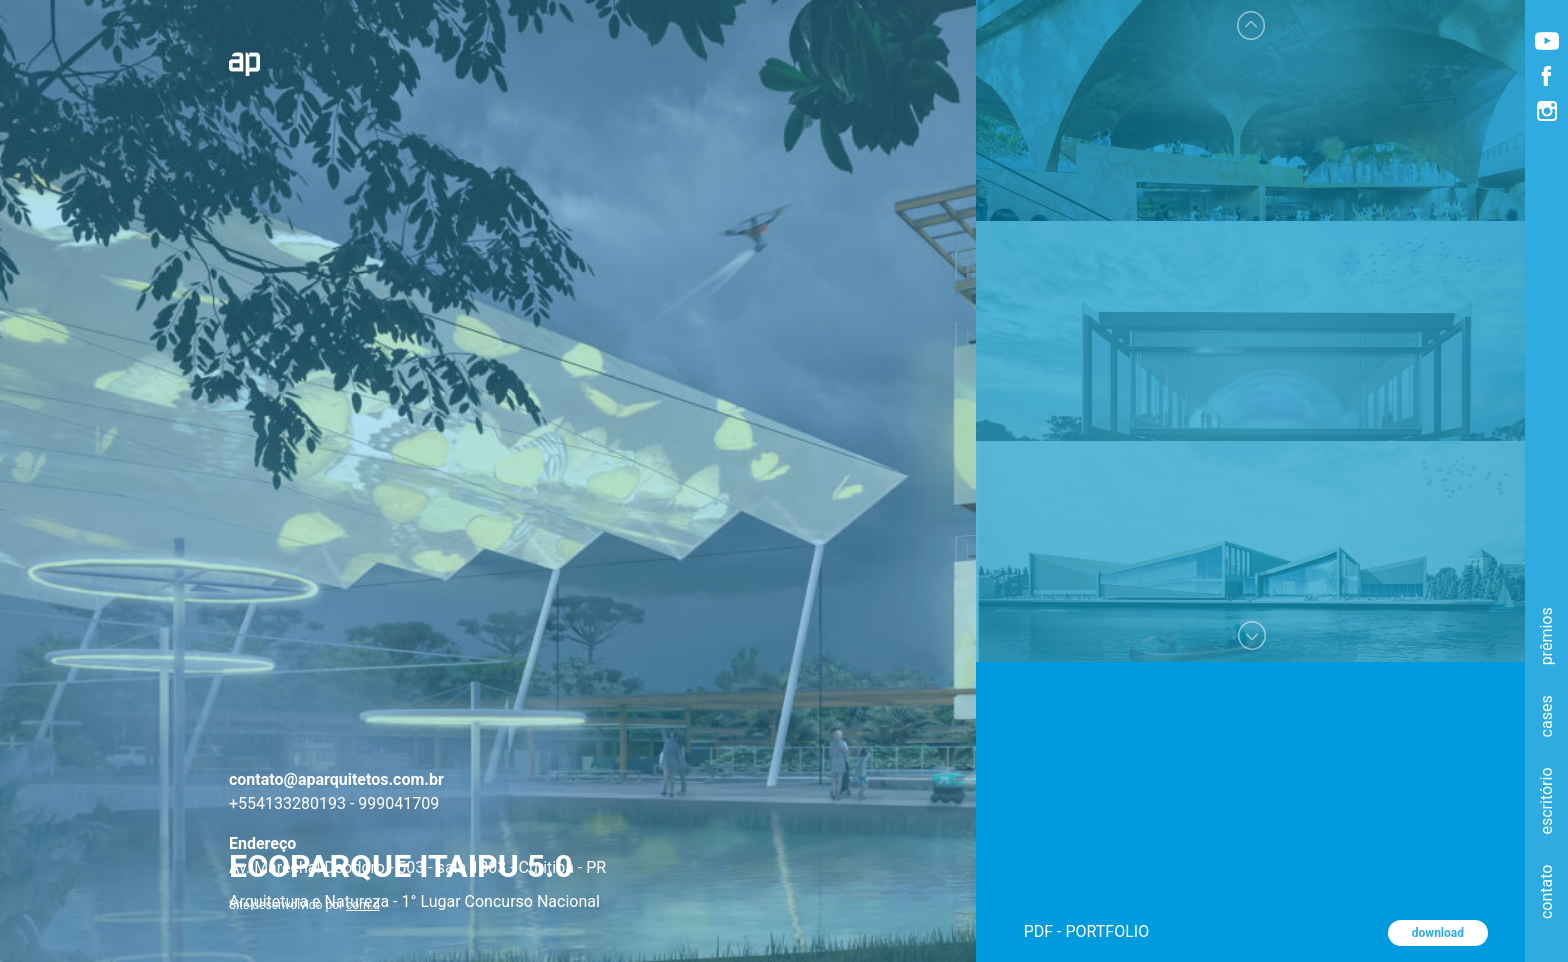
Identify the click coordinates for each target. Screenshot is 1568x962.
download (1438, 933)
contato (1546, 891)
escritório (1546, 800)
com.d (363, 905)
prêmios (1546, 636)
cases (1546, 716)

|---|

__TASK INSTRUCTIONS__. Edit the entries above so that "target" becomes "item" and nothing else changes. Write out the edited entries in full, leaving out the pictures.

__REPLY TO THE TASK__.
Identify the click coordinates for each item. Screenshot is 1568x962.
download (1438, 933)
contato (1546, 891)
escritório (1546, 800)
com.d (363, 905)
prêmios (1546, 636)
cases (1546, 716)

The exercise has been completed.